Although legislators and regulators previously sought to hobble political-intelligence operatives, their efforts were stoked by a Capitol Hill leak about Medicare policy on April 1 that reached Height Securities — a political intelligence outfit — which in turned relayed the information to its clients in a 75-word note about 35 minutes prior to the official announcement. Clients acted on the tip, goosing skyward the price of such health insurance company stocks as Aetna, Health Net and Humana.

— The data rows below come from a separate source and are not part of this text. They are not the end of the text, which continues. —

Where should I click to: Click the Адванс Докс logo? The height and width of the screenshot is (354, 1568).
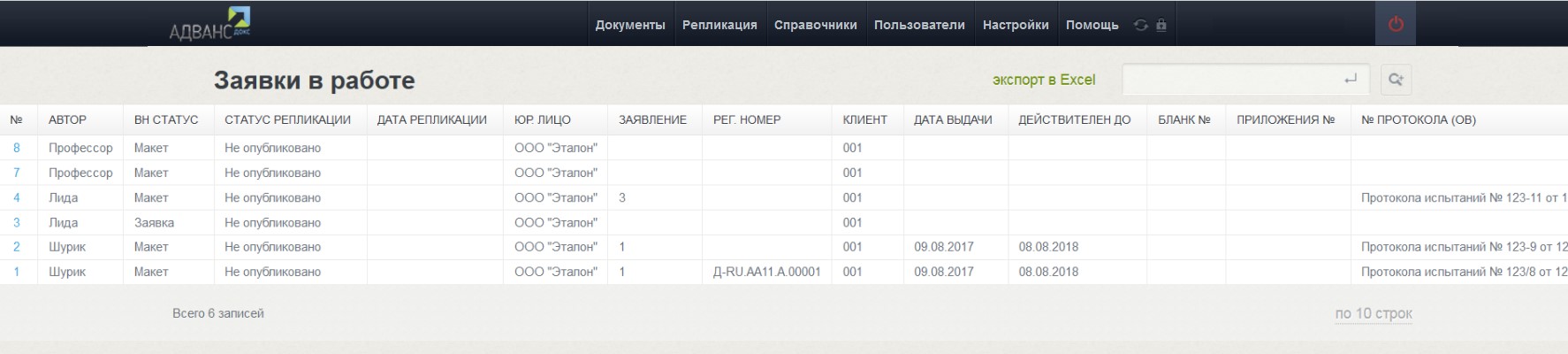[x=210, y=25]
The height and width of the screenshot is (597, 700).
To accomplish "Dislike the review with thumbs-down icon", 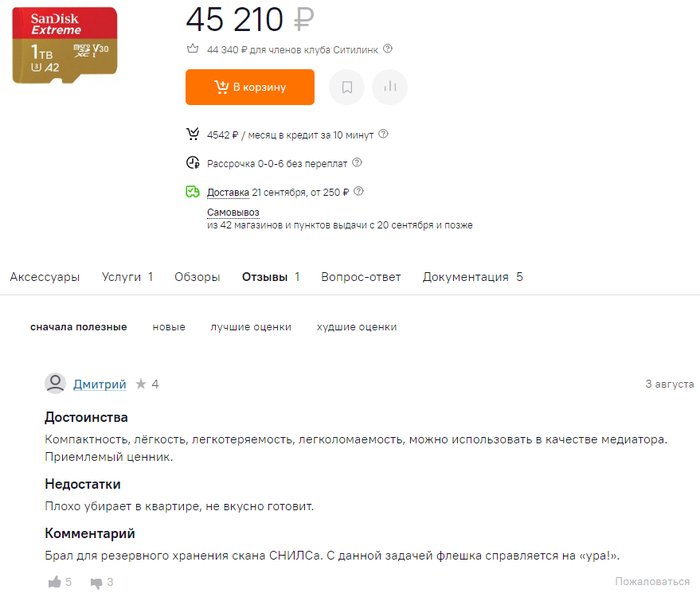I will point(96,582).
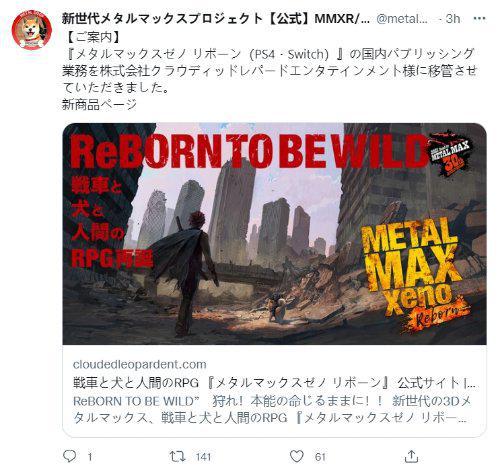The height and width of the screenshot is (472, 500).
Task: Open the three-dot more options menu
Action: (x=479, y=19)
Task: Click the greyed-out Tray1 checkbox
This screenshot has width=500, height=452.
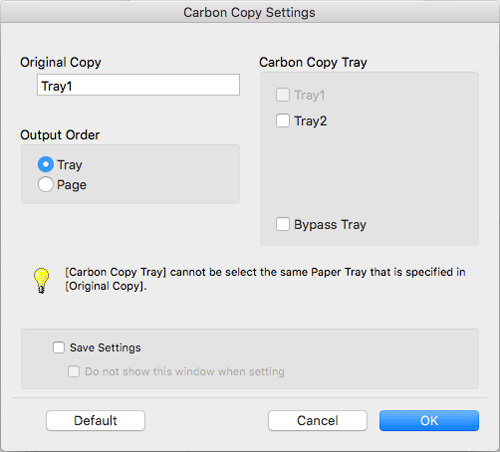Action: [283, 95]
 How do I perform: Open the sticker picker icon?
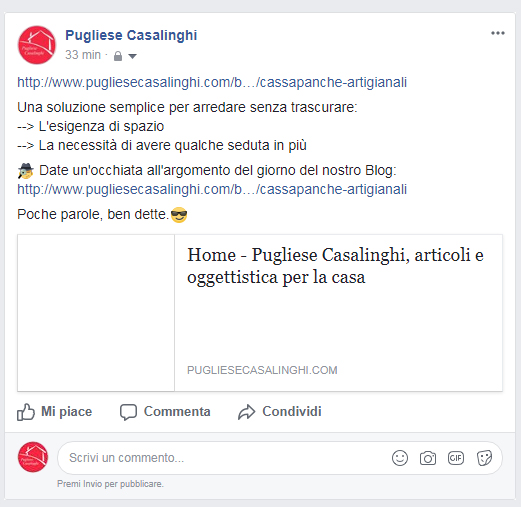[x=484, y=458]
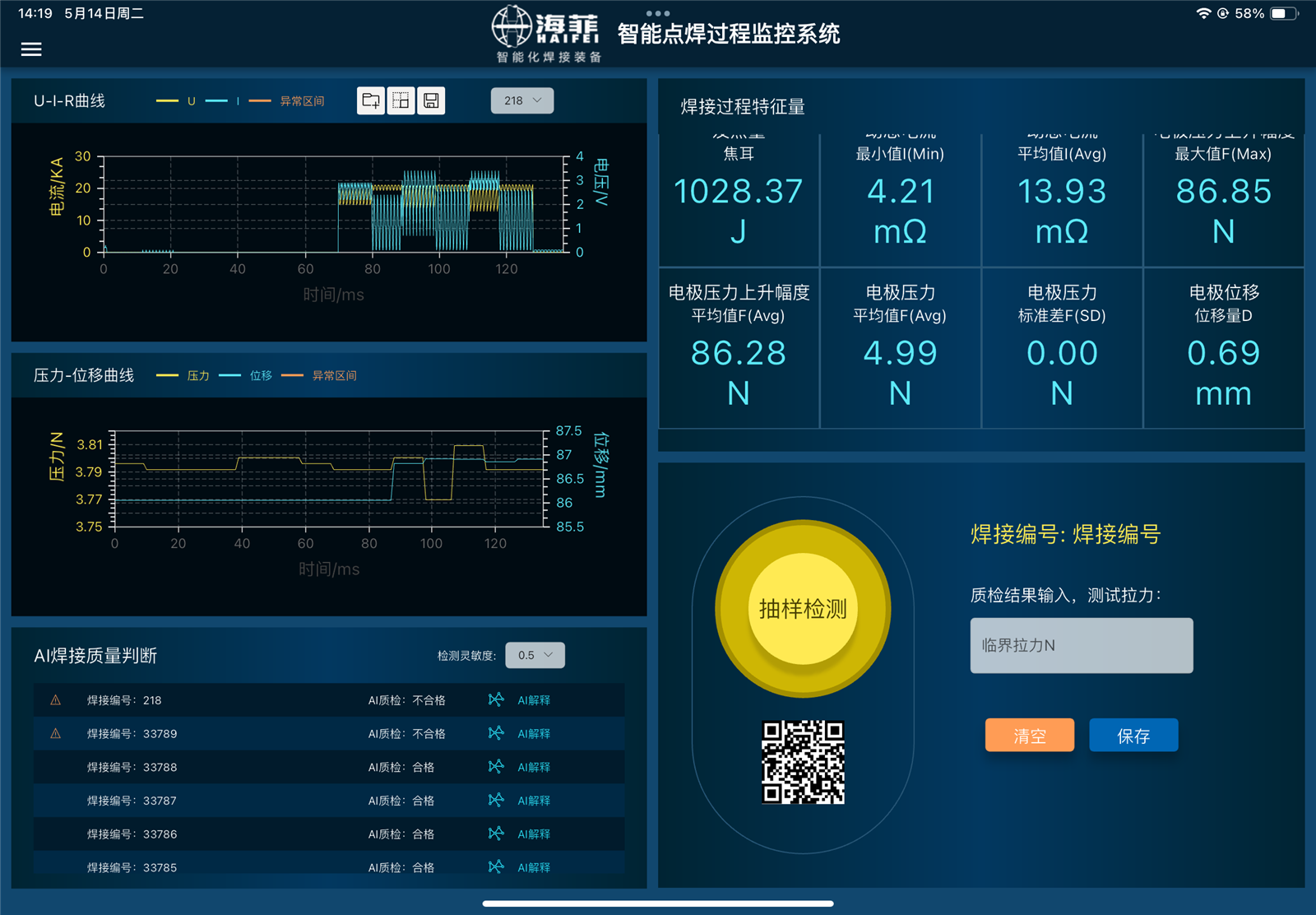This screenshot has width=1316, height=915.
Task: Open the 218 weld number dropdown
Action: point(522,100)
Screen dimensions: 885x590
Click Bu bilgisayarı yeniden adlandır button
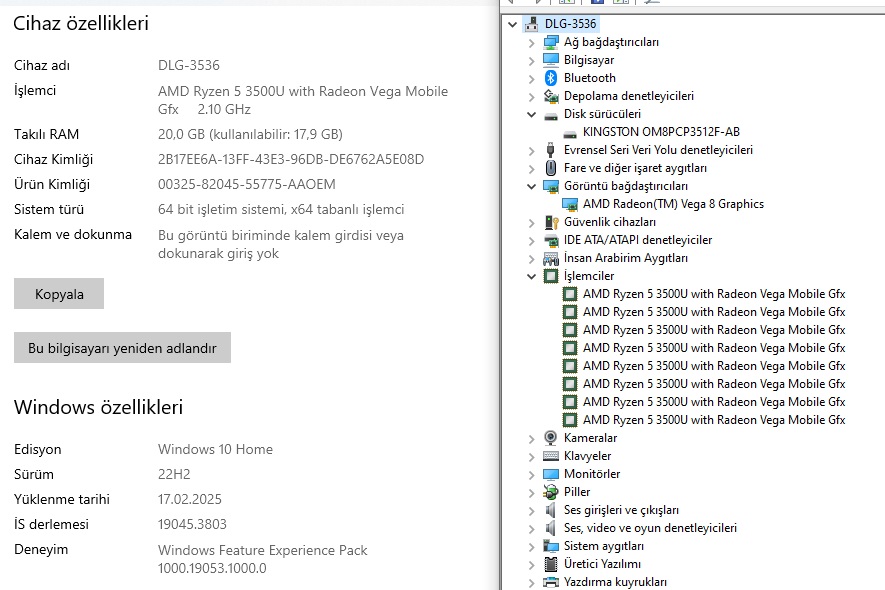pyautogui.click(x=122, y=348)
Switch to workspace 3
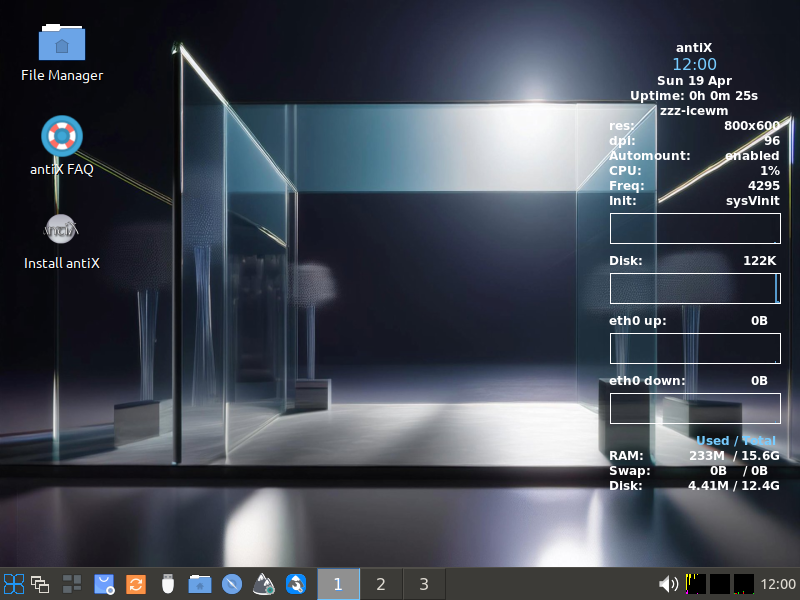800x600 pixels. pyautogui.click(x=424, y=584)
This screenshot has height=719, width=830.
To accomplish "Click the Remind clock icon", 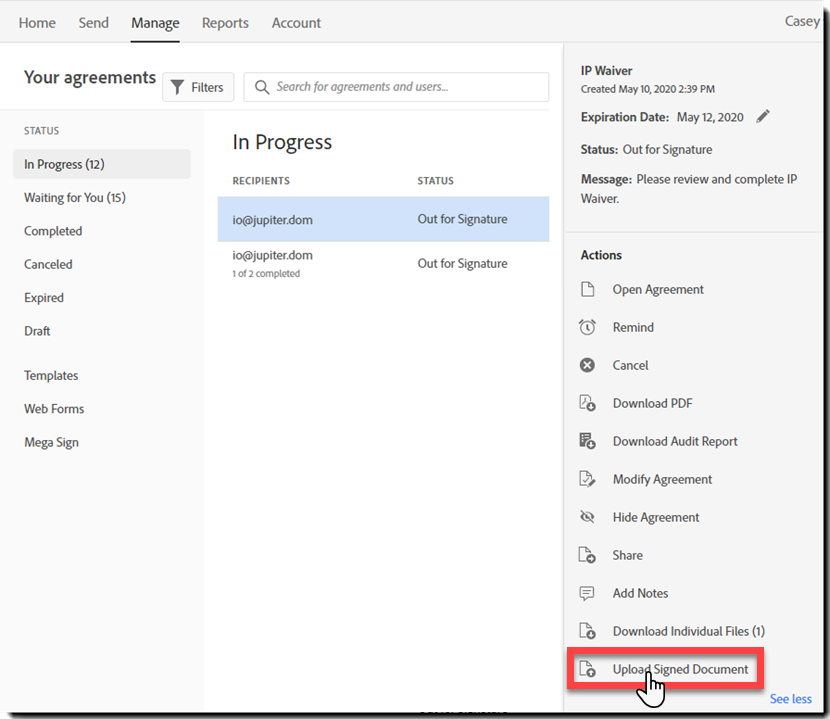I will (588, 327).
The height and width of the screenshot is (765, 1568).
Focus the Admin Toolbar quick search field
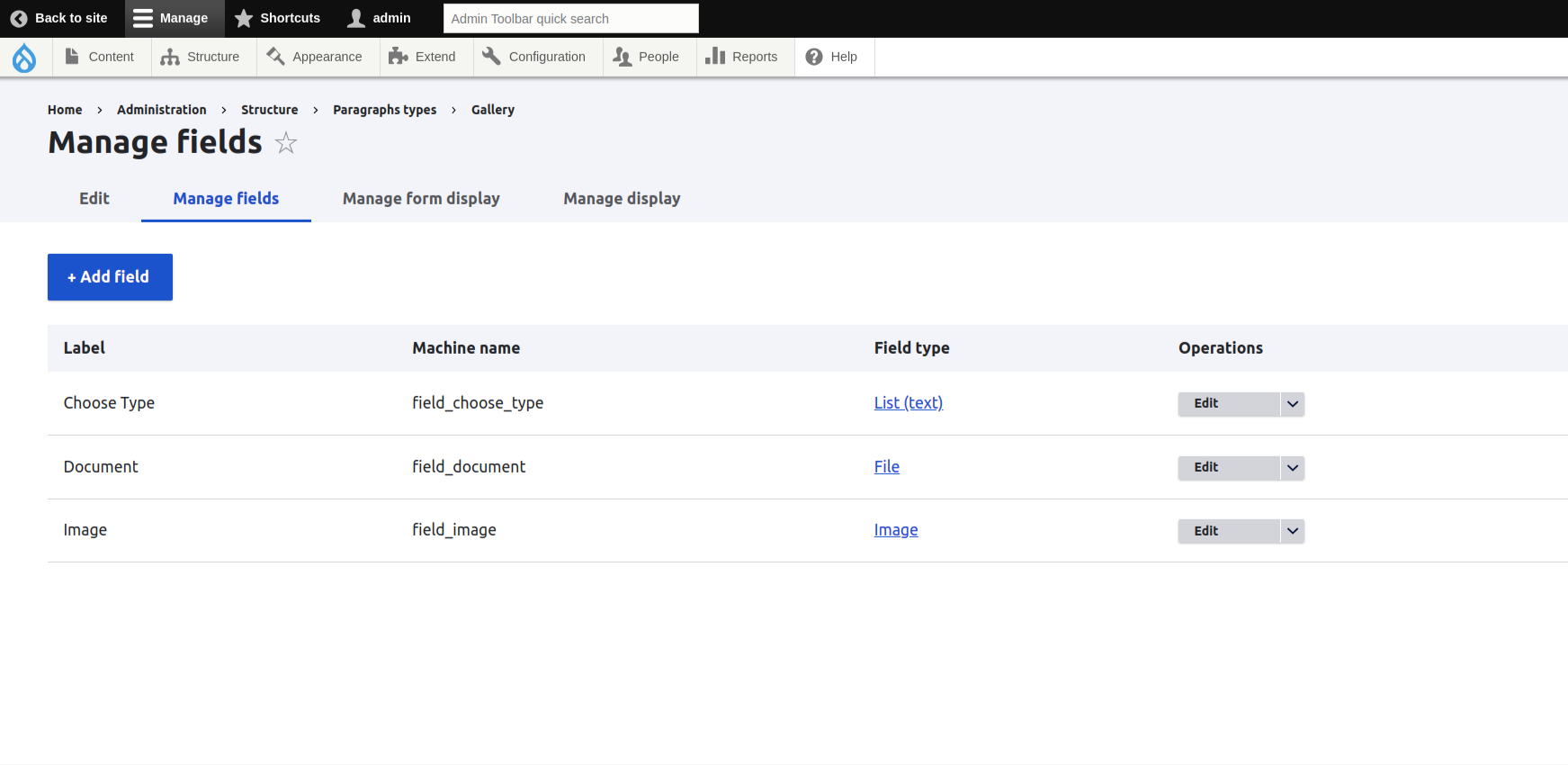571,18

The Securities and Exchange Commission has issued subpoenas about the Height Securities leak, the Government Accountability Office has white-papered the political-intelligence topic, and Senator Charles Grassley (R-Iowa) — a legislator who puts the grand into grandstanding — has started his own investigation of Height Securities and aims to introduce a bill to police the political intelligencers. (Grassley’s interest must be amplified by the fact that a former staffer turned lobbyist appears to have ferried the controversial leak to Height Securities. It’s like that horror movie cliché, in which the call is coming from inside your house. Or something like that.)
The press corps has pursued the political intelligence story with zeal. The Wall Street Journal, which broke the story, is still on it, the Washington Post series has put it on page one and Bloomberg News, Reuters, Roll Call, Legal Times and others have contributed coverage, as well.
But as is the case with other Washington “scandals,” no laws appear to have been broken by the Capitol Hill leaker, the individuals who forwarded the leak, Height Securities or its clients who placed stock market bets based on the alert. This incident is miles removed from insider trading, in which material, non-public information is used for profit and which is strictly prohibited by U.S. law.